───── Information ─────

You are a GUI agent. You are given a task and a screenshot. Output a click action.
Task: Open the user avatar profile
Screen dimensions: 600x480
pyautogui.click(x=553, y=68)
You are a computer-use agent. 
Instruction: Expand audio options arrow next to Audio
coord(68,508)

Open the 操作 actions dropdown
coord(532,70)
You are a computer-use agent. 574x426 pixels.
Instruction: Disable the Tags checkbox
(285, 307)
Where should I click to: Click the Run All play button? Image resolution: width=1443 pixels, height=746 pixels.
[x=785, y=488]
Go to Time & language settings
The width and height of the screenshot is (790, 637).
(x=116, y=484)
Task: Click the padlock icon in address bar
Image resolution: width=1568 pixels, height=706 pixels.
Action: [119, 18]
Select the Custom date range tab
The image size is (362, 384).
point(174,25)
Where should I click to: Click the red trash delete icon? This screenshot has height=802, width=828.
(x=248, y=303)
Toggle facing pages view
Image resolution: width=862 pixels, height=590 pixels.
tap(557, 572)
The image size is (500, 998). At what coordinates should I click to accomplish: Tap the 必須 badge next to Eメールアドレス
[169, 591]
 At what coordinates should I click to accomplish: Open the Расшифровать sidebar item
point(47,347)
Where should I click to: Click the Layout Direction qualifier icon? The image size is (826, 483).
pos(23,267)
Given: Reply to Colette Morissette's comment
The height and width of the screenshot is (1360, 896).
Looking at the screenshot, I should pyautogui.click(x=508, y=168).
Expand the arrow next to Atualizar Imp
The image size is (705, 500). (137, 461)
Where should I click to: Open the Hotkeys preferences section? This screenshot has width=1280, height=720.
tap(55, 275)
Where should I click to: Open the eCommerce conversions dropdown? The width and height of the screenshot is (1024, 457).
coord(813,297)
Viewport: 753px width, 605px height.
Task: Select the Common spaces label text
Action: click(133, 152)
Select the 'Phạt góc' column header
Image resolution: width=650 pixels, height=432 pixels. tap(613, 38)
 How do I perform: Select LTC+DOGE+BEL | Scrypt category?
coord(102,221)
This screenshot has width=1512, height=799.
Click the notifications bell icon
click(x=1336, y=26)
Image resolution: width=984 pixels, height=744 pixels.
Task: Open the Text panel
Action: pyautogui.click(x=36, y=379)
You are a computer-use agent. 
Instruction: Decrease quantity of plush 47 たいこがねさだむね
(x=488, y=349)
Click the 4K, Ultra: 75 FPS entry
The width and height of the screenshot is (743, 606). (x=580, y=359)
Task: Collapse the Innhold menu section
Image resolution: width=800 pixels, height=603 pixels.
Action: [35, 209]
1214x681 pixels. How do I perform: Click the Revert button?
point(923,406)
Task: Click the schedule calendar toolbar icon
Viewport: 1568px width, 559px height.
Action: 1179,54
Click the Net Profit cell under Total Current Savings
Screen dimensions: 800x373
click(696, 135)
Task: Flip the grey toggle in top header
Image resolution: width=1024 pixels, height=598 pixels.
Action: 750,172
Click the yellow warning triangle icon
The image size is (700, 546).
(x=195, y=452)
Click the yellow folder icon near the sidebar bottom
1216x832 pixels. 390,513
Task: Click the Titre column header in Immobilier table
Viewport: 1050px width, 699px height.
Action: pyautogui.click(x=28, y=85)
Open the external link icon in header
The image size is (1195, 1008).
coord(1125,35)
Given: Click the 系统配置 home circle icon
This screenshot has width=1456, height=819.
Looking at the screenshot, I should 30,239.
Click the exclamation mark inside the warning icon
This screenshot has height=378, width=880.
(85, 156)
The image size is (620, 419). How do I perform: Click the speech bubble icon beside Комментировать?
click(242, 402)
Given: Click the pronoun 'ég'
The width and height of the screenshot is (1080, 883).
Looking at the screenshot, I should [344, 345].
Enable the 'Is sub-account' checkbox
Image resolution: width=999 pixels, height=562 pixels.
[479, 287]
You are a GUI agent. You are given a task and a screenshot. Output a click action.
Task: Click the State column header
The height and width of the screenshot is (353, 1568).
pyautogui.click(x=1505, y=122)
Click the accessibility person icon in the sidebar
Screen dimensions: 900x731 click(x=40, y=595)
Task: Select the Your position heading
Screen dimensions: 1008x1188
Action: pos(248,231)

─────

[Work task]:
The answer must be a word-for-word restatement of the records.

[Answer section]:
You are a GUI agent. You are given a task and a screenshot. Output a click action.
Task: Open the user avatar profile
Screen dimensions: 600x480
pyautogui.click(x=553, y=68)
You are a computer-use agent. 
Instruction: Expand audio options arrow next to Audio
coord(68,508)

Open the 操作 actions dropdown
coord(532,70)
You are a computer-use agent. 574x426 pixels.
Instruction: Disable the Tags checkbox
(285, 307)
Where should I click to: Click the Run All play button? Image resolution: width=1443 pixels, height=746 pixels.
[x=785, y=488]
Go to Time & language settings
The width and height of the screenshot is (790, 637).
(x=116, y=484)
Task: Click the padlock icon in address bar
Image resolution: width=1568 pixels, height=706 pixels.
Action: [119, 18]
Select the Custom date range tab
The image size is (362, 384).
point(174,25)
Where should I click to: Click the red trash delete icon? This screenshot has height=802, width=828.
(x=248, y=303)
Toggle facing pages view
Image resolution: width=862 pixels, height=590 pixels.
tap(557, 572)
The image size is (500, 998). At what coordinates should I click to accomplish: Tap the 必須 badge next to Eメールアドレス
[169, 591]
 At what coordinates should I click to accomplish: Open the Расшифровать sidebar item
point(47,347)
Where should I click to: Click the Layout Direction qualifier icon? The image size is (826, 483).
pos(23,267)
Given: Reply to Colette Morissette's comment
The height and width of the screenshot is (1360, 896).
Looking at the screenshot, I should pyautogui.click(x=508, y=168).
Expand the arrow next to Atualizar Imp
The image size is (705, 500). (137, 461)
Where should I click to: Open the Hotkeys preferences section? This screenshot has width=1280, height=720.
tap(55, 275)
Where should I click to: Open the eCommerce conversions dropdown? The width and height of the screenshot is (1024, 457).
coord(813,297)
Viewport: 753px width, 605px height.
Task: Select the Common spaces label text
Action: click(133, 152)
Select the 'Phạt góc' column header
Image resolution: width=650 pixels, height=432 pixels. tap(613, 38)
 How do I perform: Select LTC+DOGE+BEL | Scrypt category?
coord(102,221)
This screenshot has width=1512, height=799.
Click the notifications bell icon
click(x=1336, y=26)
Image resolution: width=984 pixels, height=744 pixels.
Task: Open the Text panel
Action: pyautogui.click(x=36, y=379)
You are a computer-use agent. 
Instruction: Decrease quantity of plush 47 たいこがねさだむね
(x=488, y=349)
Click the 4K, Ultra: 75 FPS entry
The width and height of the screenshot is (743, 606). (x=580, y=359)
Task: Collapse the Innhold menu section
Image resolution: width=800 pixels, height=603 pixels.
Action: [35, 209]
1214x681 pixels. How do I perform: Click the Revert button?
point(923,406)
Task: Click the schedule calendar toolbar icon
Viewport: 1568px width, 559px height.
Action: 1179,54
Click the Net Profit cell under Total Current Savings
Screen dimensions: 800x373
click(696, 135)
Task: Flip the grey toggle in top header
Image resolution: width=1024 pixels, height=598 pixels.
Action: 750,172
Click the yellow warning triangle icon
The image size is (700, 546).
(x=195, y=452)
Click the yellow folder icon near the sidebar bottom
1216x832 pixels. 390,513
Task: Click the Titre column header in Immobilier table
Viewport: 1050px width, 699px height.
Action: pyautogui.click(x=28, y=85)
Open the external link icon in header
The image size is (1195, 1008).
coord(1125,35)
Given: Click the 系统配置 home circle icon
This screenshot has width=1456, height=819.
Looking at the screenshot, I should 30,239.
Click the exclamation mark inside the warning icon
This screenshot has height=378, width=880.
(85, 156)
The image size is (620, 419). How do I perform: Click the speech bubble icon beside Комментировать?
click(242, 402)
Given: Click the pronoun 'ég'
The width and height of the screenshot is (1080, 883).
Looking at the screenshot, I should [344, 345].
Enable the 'Is sub-account' checkbox
Image resolution: width=999 pixels, height=562 pixels.
[479, 287]
You are a GUI agent. You are given a task and a screenshot. Output a click action.
Task: Click the State column header
The height and width of the screenshot is (353, 1568).
pyautogui.click(x=1505, y=122)
Click the accessibility person icon in the sidebar
Screen dimensions: 900x731 click(x=40, y=595)
Task: Select the Your position heading
Screen dimensions: 1008x1188
Action: pos(248,231)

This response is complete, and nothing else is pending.